MATERIAL SUPPLIED start

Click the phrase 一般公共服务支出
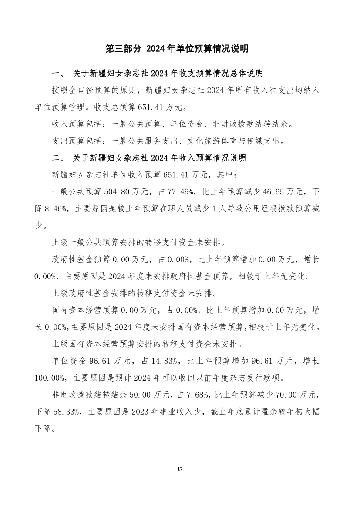click(x=145, y=141)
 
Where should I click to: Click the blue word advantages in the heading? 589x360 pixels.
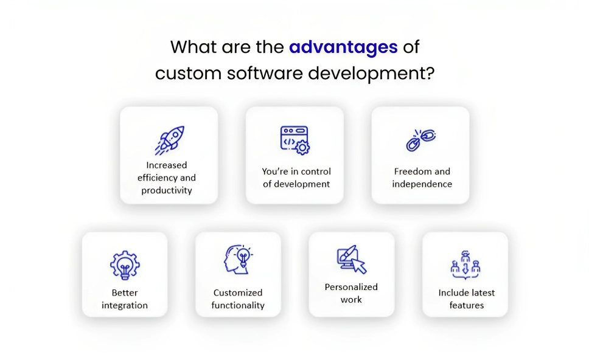point(343,48)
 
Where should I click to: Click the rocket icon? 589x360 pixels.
point(170,140)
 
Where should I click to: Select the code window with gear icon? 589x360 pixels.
point(295,140)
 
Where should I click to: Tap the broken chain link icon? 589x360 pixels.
point(420,140)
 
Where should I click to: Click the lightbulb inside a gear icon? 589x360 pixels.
point(125,265)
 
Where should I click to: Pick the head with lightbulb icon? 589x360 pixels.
point(238,260)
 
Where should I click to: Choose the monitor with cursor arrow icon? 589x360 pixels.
point(352,260)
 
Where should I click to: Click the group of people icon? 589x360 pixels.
point(465,265)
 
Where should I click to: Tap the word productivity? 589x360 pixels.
point(167,190)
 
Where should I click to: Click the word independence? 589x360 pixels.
point(422,184)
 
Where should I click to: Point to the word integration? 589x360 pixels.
point(125,305)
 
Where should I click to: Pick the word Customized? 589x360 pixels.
point(238,293)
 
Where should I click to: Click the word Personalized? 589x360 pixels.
point(351,287)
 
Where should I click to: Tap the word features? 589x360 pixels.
point(467,305)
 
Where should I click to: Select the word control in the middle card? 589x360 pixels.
point(316,171)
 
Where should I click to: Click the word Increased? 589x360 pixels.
point(166,165)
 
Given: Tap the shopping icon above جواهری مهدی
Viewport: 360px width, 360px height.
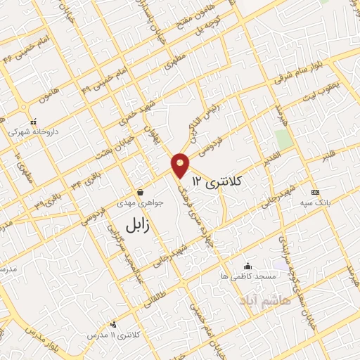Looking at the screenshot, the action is [141, 192].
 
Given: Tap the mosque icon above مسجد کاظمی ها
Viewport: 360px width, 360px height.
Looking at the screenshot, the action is [248, 266].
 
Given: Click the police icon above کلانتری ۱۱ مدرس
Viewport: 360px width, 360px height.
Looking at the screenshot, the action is [113, 324].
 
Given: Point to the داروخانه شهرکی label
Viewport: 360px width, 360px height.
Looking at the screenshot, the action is [33, 131].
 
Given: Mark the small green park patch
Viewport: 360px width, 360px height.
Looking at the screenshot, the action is [282, 139].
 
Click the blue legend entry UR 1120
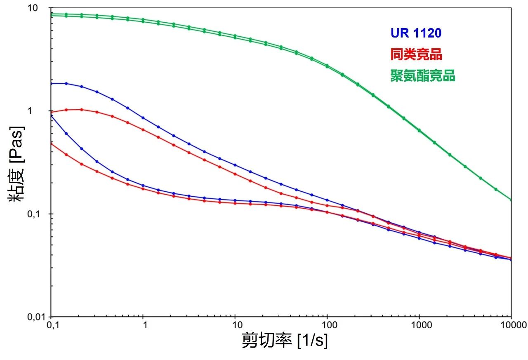[x=416, y=33]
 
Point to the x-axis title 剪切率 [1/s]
[x=284, y=341]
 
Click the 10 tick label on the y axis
[x=40, y=8]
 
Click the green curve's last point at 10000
[x=512, y=200]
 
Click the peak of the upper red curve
[x=81, y=109]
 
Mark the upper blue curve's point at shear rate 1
[x=143, y=118]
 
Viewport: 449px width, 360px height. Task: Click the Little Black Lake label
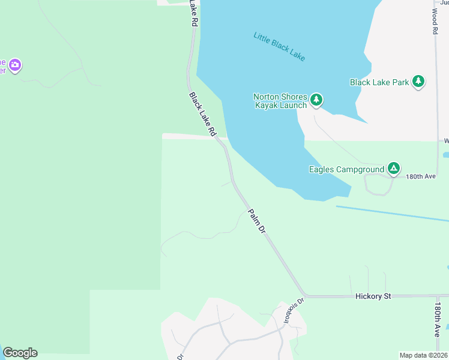pos(279,47)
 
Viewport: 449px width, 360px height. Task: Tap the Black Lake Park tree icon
pos(418,82)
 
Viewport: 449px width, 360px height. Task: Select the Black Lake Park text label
pos(379,82)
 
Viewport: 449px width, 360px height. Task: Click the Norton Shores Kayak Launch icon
pos(316,100)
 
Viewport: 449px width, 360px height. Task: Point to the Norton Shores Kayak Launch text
pos(280,101)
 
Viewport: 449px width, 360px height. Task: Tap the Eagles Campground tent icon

MATERIAL SUPPLIED end

**WHAT YOU NEED TO DO**:
Copy out the whole listing above word for word, leaving out the pictures.

**ANSWER TO THE TASK**:
Click the phrase 一般公共服务支出
click(x=145, y=141)
 
Where should I click to: Click the blue word advantages in the heading? 589x360 pixels.
point(343,48)
 
Where should I click to: Click the rocket icon? 589x360 pixels.
point(170,140)
 
Where should I click to: Select the code window with gear icon? 589x360 pixels.
point(295,140)
 
Where should I click to: Tap the broken chain link icon? 589x360 pixels.
point(420,140)
 
Where should I click to: Click the lightbulb inside a gear icon? 589x360 pixels.
point(125,265)
 
Where should I click to: Pick the head with lightbulb icon? 589x360 pixels.
point(238,260)
 
Where should I click to: Choose the monitor with cursor arrow icon? 589x360 pixels.
point(352,260)
 
Where should I click to: Click the group of people icon? 589x360 pixels.
point(465,265)
 
Where should I click to: Tap the word productivity? 589x360 pixels.
point(167,190)
 
Where should I click to: Click the word independence? 589x360 pixels.
point(422,184)
 
Where should I click to: Point to the word integration? 589x360 pixels.
point(125,305)
 
Where should I click to: Pick the word Customized? 589x360 pixels.
point(238,293)
 
Where should I click to: Click the word Personalized? 589x360 pixels.
point(351,287)
 
Where should I click to: Tap the word features? 589x360 pixels.
point(467,305)
 
Where should I click to: Select the word control in the middle card? 589x360 pixels.
point(316,171)
 
Where should I click to: Click the word Increased? 589x360 pixels.
point(166,165)
 
Given: Tap the shopping icon above جواهری مهدی
Viewport: 360px width, 360px height.
Looking at the screenshot, the action is [141, 192].
 
Given: Tap the mosque icon above مسجد کاظمی ها
Viewport: 360px width, 360px height.
Looking at the screenshot, the action is [248, 266].
 
Given: Click the police icon above کلانتری ۱۱ مدرس
Viewport: 360px width, 360px height.
Looking at the screenshot, the action is [113, 324].
 
Given: Point to the داروخانه شهرکی label
Viewport: 360px width, 360px height.
Looking at the screenshot, the action is [33, 131].
 
Given: Mark the small green park patch
Viewport: 360px width, 360px height.
Looking at the screenshot, the action is [282, 139].
 
Click the blue legend entry UR 1120
[x=416, y=33]
 
Point to the x-axis title 剪切率 [1/s]
[x=284, y=341]
 
Click the 10 tick label on the y axis
[x=40, y=8]
 
Click the green curve's last point at 10000
[x=512, y=200]
 
Click the peak of the upper red curve
[x=81, y=109]
 
Mark the upper blue curve's point at shear rate 1
[x=143, y=118]
 
Viewport: 449px width, 360px height. Task: Click the Little Black Lake label
pos(279,47)
 
Viewport: 449px width, 360px height. Task: Tap the Black Lake Park tree icon
pos(418,82)
 
Viewport: 449px width, 360px height. Task: Select the Black Lake Park text label
pos(379,82)
 
Viewport: 449px width, 360px height. Task: Click the Norton Shores Kayak Launch icon
pos(316,100)
 
Viewport: 449px width, 360px height. Task: Point to the Norton Shores Kayak Launch text
pos(280,101)
 
Viewport: 449px width, 360px height. Task: Tap the Eagles Campground tent icon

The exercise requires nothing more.